=== What you will do ===
In this exercise, restate the listing word for word.

Start of Block

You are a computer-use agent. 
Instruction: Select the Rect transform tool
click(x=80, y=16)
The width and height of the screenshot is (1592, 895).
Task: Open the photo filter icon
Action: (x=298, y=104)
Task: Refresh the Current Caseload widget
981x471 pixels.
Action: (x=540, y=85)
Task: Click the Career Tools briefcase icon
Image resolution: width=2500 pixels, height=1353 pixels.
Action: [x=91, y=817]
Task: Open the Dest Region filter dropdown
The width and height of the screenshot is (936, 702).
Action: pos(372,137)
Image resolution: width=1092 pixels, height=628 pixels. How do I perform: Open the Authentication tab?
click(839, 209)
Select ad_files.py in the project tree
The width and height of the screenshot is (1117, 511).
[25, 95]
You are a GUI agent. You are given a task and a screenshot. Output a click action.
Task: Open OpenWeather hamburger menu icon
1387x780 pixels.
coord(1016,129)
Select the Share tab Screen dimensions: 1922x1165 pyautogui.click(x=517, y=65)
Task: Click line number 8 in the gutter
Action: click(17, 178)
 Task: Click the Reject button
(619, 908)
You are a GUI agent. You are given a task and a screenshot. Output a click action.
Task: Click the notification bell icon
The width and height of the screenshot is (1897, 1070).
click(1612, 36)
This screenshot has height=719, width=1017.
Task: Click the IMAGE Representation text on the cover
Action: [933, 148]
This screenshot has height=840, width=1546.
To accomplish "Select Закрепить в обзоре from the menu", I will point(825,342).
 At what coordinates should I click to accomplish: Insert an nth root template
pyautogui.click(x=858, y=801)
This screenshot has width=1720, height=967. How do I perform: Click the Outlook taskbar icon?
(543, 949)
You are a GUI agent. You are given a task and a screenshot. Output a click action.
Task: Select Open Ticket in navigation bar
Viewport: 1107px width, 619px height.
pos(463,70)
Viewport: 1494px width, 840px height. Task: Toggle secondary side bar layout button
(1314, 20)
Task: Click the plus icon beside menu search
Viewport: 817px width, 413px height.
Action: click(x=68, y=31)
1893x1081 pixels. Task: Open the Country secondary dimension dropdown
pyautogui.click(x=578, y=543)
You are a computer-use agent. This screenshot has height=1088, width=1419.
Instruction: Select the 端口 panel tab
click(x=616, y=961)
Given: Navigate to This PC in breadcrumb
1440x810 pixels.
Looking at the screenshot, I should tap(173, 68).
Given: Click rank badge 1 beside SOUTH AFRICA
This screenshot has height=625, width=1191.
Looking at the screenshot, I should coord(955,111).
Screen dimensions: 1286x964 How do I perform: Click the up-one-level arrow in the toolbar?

End of Block

=== Reply to the task ===
You are a computer-use agent. 
Instruction: Select the Rect transform tool
click(x=80, y=16)
The width and height of the screenshot is (1592, 895).
Task: Open the photo filter icon
Action: (x=298, y=104)
Task: Refresh the Current Caseload widget
981x471 pixels.
Action: (x=540, y=85)
Task: Click the Career Tools briefcase icon
Image resolution: width=2500 pixels, height=1353 pixels.
Action: [x=91, y=817]
Task: Open the Dest Region filter dropdown
The width and height of the screenshot is (936, 702).
Action: pos(372,137)
Image resolution: width=1092 pixels, height=628 pixels. How do I perform: Open the Authentication tab?
click(839, 209)
Select ad_files.py in the project tree
The width and height of the screenshot is (1117, 511).
[25, 95]
You are a GUI agent. You are given a task and a screenshot. Output a click action.
Task: Open OpenWeather hamburger menu icon
1387x780 pixels.
coord(1016,129)
Select the Share tab Screen dimensions: 1922x1165 pyautogui.click(x=517, y=65)
Task: Click line number 8 in the gutter
Action: click(17, 178)
 Task: Click the Reject button
(619, 908)
You are a GUI agent. You are given a task and a screenshot. Output a click action.
Task: Click the notification bell icon
The width and height of the screenshot is (1897, 1070).
click(1612, 36)
This screenshot has height=719, width=1017.
Task: Click the IMAGE Representation text on the cover
Action: [933, 148]
This screenshot has height=840, width=1546.
To accomplish "Select Закрепить в обзоре from the menu", I will point(825,342).
 At what coordinates should I click to accomplish: Insert an nth root template
pyautogui.click(x=858, y=801)
This screenshot has width=1720, height=967. How do I perform: Click the Outlook taskbar icon?
(543, 949)
You are a GUI agent. You are given a task and a screenshot. Output a click action.
Task: Select Open Ticket in navigation bar
Viewport: 1107px width, 619px height.
pos(463,70)
Viewport: 1494px width, 840px height. Task: Toggle secondary side bar layout button
(1314, 20)
Task: Click the plus icon beside menu search
Viewport: 817px width, 413px height.
Action: click(x=68, y=31)
1893x1081 pixels. Task: Open the Country secondary dimension dropdown
pyautogui.click(x=578, y=543)
You are a computer-use agent. This screenshot has height=1088, width=1419.
Instruction: Select the 端口 panel tab
click(x=616, y=961)
Given: Navigate to This PC in breadcrumb
1440x810 pixels.
Looking at the screenshot, I should tap(173, 68).
Given: Click rank badge 1 beside SOUTH AFRICA
This screenshot has height=625, width=1191.
Looking at the screenshot, I should coord(955,111).
Screen dimensions: 1286x964 How do I perform: Click the up-one-level arrow in the toolbar?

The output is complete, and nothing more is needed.